The headline and lede are at best misleading, suggesting that digital revenues for filmed entertainment now exceed revenues from theaters and DVD. That is clearly not the case.
The article is based on a report entitled "Global Media & Entertainment Market Forecast, 2004-2012", produced by Strategy Analytics. While the report is not available online, a brief summary is. And that's all we'll need to address the Variety story.
The summary states that in 2007, online & mobile revenues were 9.2% of the global media & entertainment revenues. And there is nothing in the summary to suggest that for any particular sector (like filmed entertainment) online & mobile exceeded traditional revenue.
Some key points:
- Variety states that for 2008, there was $90 billion in revenue from online & mobile sources for media & entertainment, and $83.1 billion in revenue for global filmed entertainment.
- However, it is clear from the summary that "media & entertainment" includes revenue for music, games, and other media in addition to movies. Of perhaps greater interest, note also that the summary makes clear that advertising is included within the definition of "media".

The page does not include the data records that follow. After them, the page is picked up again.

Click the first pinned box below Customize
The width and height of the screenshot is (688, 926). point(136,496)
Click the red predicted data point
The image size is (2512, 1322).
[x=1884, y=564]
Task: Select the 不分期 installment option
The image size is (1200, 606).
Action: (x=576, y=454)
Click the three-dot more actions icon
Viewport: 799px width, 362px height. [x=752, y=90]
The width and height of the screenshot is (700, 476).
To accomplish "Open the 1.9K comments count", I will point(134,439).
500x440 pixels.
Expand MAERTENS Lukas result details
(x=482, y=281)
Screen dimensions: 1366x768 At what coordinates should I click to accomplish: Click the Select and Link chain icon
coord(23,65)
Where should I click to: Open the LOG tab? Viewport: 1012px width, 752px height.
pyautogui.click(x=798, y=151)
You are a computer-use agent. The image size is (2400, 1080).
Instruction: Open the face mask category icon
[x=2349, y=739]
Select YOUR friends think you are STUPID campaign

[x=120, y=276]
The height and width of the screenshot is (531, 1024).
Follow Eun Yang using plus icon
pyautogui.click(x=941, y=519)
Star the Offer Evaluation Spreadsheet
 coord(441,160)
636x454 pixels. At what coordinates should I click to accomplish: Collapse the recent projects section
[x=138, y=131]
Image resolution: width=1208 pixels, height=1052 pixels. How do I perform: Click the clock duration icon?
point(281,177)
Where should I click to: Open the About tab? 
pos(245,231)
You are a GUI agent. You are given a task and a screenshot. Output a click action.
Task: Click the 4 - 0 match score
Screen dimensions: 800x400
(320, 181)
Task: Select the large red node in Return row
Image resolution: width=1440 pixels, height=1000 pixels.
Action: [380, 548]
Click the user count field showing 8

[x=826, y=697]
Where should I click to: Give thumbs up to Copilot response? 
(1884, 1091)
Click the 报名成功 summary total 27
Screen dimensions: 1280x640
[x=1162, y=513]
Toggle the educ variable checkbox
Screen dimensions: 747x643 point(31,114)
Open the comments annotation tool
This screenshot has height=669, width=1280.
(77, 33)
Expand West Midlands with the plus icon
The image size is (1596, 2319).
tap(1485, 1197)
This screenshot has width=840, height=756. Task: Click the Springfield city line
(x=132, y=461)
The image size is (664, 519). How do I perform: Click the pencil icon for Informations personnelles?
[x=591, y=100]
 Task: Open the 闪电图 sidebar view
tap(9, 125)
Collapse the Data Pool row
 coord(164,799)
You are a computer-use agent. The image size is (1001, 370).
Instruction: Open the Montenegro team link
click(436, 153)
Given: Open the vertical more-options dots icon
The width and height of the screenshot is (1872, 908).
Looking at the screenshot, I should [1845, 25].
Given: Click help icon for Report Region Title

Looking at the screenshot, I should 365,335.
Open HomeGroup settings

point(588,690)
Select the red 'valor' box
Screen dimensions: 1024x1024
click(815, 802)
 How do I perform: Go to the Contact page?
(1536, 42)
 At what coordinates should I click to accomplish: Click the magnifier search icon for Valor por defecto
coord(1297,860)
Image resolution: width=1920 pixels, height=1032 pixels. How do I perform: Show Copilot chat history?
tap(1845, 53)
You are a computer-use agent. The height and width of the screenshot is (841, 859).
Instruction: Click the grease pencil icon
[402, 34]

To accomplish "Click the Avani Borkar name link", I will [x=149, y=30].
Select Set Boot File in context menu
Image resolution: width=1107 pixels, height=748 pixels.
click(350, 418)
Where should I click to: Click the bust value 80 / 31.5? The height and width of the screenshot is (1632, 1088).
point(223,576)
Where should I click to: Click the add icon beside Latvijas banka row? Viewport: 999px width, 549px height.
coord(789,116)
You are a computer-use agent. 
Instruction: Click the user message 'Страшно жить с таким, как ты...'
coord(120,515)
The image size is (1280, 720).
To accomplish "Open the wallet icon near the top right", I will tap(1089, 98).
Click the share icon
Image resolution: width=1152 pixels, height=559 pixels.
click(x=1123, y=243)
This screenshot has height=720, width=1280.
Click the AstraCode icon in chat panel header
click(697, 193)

- So that $90 billion in online/mobile includes revenue for music, games, and advertising. So it cannot be compared to the $83.1 billion for filmed entertainment -- apples vs oranges.
- The abstract predicts that by 2012, online/mobile revenue will represent 17.3% of total media & entertainment revenue; that means that "traditional" distribution will still be 82.7% of revenues.
If I am able to obtain a copy of Strategy Analytics' report (at reasonable cost), I will report further.